Также она отметила, что в таких условиях будет вынуждена закрыть предприятие, и люди останутся без работы.

Председатель ассоциации Гульмира Мухамеджанова акцентировала вимание участников, что весь мировой рынок медицинских изделий работает посредством онлайн базы данных госорганов по аккредитации. В каждой стране существует открытый доступ к этим базам, по номеру сертификата можно получить срок его действия, орган, который его выдал.
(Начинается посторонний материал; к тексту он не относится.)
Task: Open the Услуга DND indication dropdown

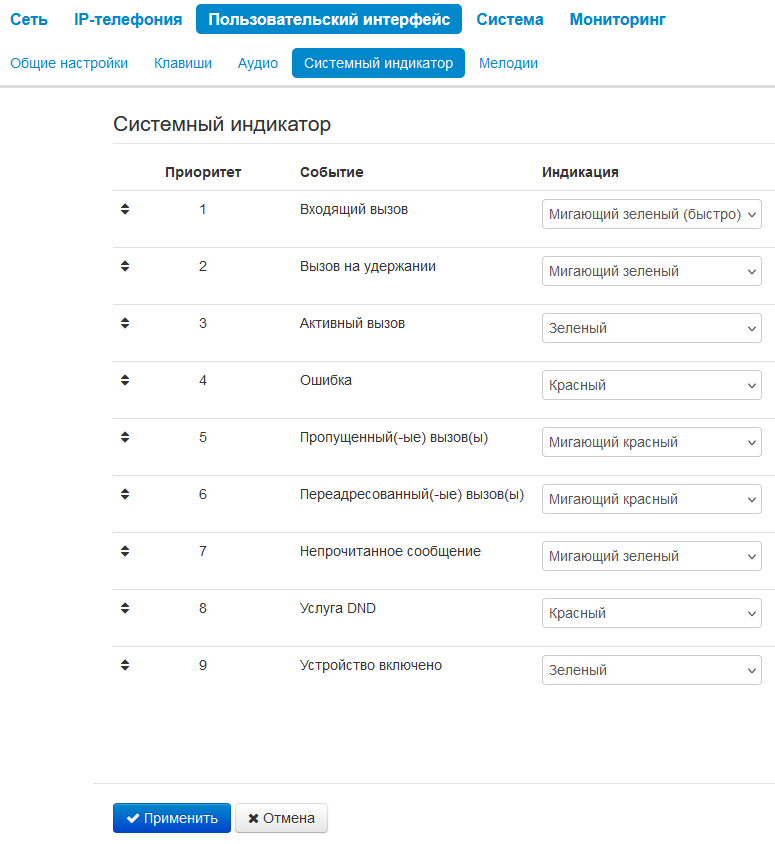Action: click(651, 613)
Все эти данные можно определить по QR коду через мобильное приложение.

Сами госорганы не пришли к консенсусу относительно возможности признания международного сертификата.

По словам и.о. Председателя Правления ТОО «СК-Фармация» Берика Шарип, после ряда проверок контрольный проверяющий орган выявил, что международные компании, выдавшие сертификат, не аккредитованы в казахстанском реестре.

Заместитель Председателя Комитета технического регулирования и метрологии Министерства торговли и интеграции РК Галия-Бану Мейрбаева пояснила, что согласно Закону РК «О техническом регулировании», иностранные организации должны быть аккредитованы в РК, а реестр для таких организаций, которые открыли деятельность в Казахстане, существует только для учета. 

В рамках дискуссии Юлия Якупбаева задала вопрос, о том, что если на отечественный рынок для участия в закупе лекарственных средств и медизделий придут производители из других стран, какие сертификаты они предоставят?

Генеральный директор РГП на ПХВ «Национальный центр экспертизы лекарственных средств и медицинских изделий» Арнур Исабаев ответил, что согласно Правил № 1729, требования к наличию сертификата ISO 13485 необходимы только для заключения Долгосрочных договоров. А при конкурсе, в котором могут участвовать дистрибьюторы таких требований нет.

Пока госорганы обсуждают условие закупа, заводы рискуют разориться, а медицинские организации – не получить вовремя продукцию, необходимую для оказания медицинской помощи: от шприцов и одноразовых перчаток до сердечных имплантов и стентов.

Вице-министр здравоохранения Камалжан Надыров услышал все стороны и выразил готовность более активного участия Министерства здравоохранения РК в решении сложившейся проблемы.

В результате Национальная палата предпринимателей РК «Атамекен» и Министерство здравоохранения РК решили действовать оперативно, провести встречу с руководством Министерства торговли и интеграции РК и обсудить решение по выходу из сложившейся ситуации. При необходимости подготовить изменения в НПА. 

Встреча запланирована на ближайшее время. Надеемся, что вопрос будет решен положительно.

Сами предприниматели официально направили обращение в адрес Главы государства.